Ruby’s Music Room has to be one of the best rooms at the comedy festival, especially for cabaret artists. It’s a little out of the way, but it’s intimate, stylish and the perfect venue for Bryce Halliday’s The Bryce is Right.
Halliday has written a charmingly nerdy cabaret that looks at all the people throughout history who have strongly believed that their fantastical ideas were right. There are plenty of laughs and intrigue in the stories, and Halliday has a knack for getting inside of these minds and breaking their thoughts down for an audience.

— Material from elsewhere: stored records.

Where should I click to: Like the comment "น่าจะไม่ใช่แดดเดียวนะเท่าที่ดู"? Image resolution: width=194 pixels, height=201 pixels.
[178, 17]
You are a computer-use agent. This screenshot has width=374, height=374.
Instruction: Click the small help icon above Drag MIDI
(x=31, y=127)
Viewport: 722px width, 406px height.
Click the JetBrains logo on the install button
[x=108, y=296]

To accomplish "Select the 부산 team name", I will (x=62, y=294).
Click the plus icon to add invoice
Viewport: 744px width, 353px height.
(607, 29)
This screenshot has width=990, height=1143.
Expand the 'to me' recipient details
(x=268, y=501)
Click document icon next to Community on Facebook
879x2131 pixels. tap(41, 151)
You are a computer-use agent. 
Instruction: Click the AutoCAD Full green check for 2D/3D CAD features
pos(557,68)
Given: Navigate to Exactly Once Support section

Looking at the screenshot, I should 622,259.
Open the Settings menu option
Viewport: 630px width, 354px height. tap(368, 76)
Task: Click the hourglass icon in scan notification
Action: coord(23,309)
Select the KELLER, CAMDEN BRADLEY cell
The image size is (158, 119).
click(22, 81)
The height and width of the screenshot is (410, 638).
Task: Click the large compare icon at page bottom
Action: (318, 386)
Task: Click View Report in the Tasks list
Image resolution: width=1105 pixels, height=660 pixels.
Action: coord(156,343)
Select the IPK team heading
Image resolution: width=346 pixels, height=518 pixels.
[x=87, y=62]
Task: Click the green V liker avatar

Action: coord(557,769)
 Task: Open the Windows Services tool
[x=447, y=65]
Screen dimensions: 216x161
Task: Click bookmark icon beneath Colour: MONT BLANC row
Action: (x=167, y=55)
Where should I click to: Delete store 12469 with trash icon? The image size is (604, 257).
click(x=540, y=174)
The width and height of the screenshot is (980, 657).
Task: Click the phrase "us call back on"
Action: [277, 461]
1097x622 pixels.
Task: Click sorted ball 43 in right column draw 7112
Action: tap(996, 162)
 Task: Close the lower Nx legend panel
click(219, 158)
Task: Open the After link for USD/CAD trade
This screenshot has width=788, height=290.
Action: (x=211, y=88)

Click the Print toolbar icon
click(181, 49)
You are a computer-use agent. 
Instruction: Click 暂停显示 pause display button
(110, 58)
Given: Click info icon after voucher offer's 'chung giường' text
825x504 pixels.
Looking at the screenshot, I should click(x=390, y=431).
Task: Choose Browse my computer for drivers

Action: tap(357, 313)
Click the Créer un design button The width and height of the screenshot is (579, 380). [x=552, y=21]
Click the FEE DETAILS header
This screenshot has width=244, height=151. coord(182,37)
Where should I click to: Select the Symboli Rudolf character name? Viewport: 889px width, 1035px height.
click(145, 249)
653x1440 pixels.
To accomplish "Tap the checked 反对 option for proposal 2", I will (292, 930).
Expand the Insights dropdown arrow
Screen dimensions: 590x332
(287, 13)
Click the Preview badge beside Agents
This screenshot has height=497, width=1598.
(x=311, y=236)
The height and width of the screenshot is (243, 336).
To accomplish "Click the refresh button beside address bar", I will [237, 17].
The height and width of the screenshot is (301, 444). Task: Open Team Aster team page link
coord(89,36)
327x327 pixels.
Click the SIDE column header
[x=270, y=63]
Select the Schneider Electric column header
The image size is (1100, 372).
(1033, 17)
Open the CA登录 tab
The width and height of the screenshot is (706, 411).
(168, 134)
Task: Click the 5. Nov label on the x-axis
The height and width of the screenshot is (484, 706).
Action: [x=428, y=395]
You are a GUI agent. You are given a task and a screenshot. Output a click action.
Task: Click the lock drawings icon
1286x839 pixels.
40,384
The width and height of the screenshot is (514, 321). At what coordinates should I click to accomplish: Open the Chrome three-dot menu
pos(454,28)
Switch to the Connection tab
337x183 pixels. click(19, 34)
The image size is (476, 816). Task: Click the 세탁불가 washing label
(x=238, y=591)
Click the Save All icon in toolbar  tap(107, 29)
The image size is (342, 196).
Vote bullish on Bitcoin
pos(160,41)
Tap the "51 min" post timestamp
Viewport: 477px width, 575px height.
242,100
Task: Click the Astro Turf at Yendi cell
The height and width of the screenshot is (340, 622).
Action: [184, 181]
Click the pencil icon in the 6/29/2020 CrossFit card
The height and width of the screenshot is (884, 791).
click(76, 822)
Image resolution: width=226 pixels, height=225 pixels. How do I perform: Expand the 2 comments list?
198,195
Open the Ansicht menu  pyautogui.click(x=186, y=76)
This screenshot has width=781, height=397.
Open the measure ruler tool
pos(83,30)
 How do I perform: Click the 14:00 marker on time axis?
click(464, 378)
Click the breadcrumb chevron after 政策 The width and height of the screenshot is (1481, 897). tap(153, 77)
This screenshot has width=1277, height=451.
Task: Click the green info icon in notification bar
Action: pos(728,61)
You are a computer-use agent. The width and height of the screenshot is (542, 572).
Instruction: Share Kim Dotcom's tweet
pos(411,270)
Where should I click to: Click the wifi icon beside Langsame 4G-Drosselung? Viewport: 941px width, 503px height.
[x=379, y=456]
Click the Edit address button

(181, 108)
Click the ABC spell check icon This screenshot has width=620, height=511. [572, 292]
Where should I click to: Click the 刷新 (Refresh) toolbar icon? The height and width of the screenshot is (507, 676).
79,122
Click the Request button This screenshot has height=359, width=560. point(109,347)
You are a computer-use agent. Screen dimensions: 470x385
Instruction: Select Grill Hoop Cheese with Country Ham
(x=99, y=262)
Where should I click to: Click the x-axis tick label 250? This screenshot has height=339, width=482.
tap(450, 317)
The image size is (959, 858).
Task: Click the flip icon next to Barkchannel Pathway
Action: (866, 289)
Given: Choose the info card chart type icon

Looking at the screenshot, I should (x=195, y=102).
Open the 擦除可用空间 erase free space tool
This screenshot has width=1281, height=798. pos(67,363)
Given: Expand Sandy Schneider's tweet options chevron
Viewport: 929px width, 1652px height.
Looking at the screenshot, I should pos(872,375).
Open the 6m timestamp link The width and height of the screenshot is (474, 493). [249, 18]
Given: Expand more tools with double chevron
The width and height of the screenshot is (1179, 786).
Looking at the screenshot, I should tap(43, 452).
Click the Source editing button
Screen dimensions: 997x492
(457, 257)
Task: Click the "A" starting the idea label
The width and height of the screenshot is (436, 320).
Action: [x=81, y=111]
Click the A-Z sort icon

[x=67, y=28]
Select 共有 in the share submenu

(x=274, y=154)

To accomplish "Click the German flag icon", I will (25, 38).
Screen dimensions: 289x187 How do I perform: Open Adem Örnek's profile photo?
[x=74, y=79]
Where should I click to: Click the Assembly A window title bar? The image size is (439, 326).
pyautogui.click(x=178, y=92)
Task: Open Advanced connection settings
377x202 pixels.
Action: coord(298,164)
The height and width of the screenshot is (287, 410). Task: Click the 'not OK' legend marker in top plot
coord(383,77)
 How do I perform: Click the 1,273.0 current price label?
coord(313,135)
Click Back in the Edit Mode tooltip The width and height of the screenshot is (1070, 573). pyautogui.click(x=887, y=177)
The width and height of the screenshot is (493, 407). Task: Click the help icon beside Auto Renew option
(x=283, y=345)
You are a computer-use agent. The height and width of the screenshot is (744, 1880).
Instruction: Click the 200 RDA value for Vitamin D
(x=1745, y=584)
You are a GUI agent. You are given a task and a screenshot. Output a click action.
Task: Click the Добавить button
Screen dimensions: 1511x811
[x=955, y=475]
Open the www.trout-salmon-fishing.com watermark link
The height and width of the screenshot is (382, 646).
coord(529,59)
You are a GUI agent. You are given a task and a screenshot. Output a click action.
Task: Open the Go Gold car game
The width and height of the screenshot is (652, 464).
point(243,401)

Halliday’s voice is as smooth as his delivery and his musicality is first rate. Not only does he have a knack for melody and harmony, but his compositions are eclectic and driven by passionate ideas. Many of the songs rely heavily on synthesisers and sampling, and it means that Halliday really is his own one-man band. But when he combines that with the acoustic Steinway grand piano in Ruby’s Music Room, there’s a bit of an awkward sonic clash.
Lyrically, there’s still a naivety to the way he writes, wavering between poeticism and bluntness. But at least when he falters it’s because he’s taken a risk, and he does occasionally touch on something brilliant. The lyrics also never quite reach the same comedic level as his stand-up
Halliday is on track to becoming a force in Australian cabaret. All the ingredients are there, even if they haven’t completely come together in this show.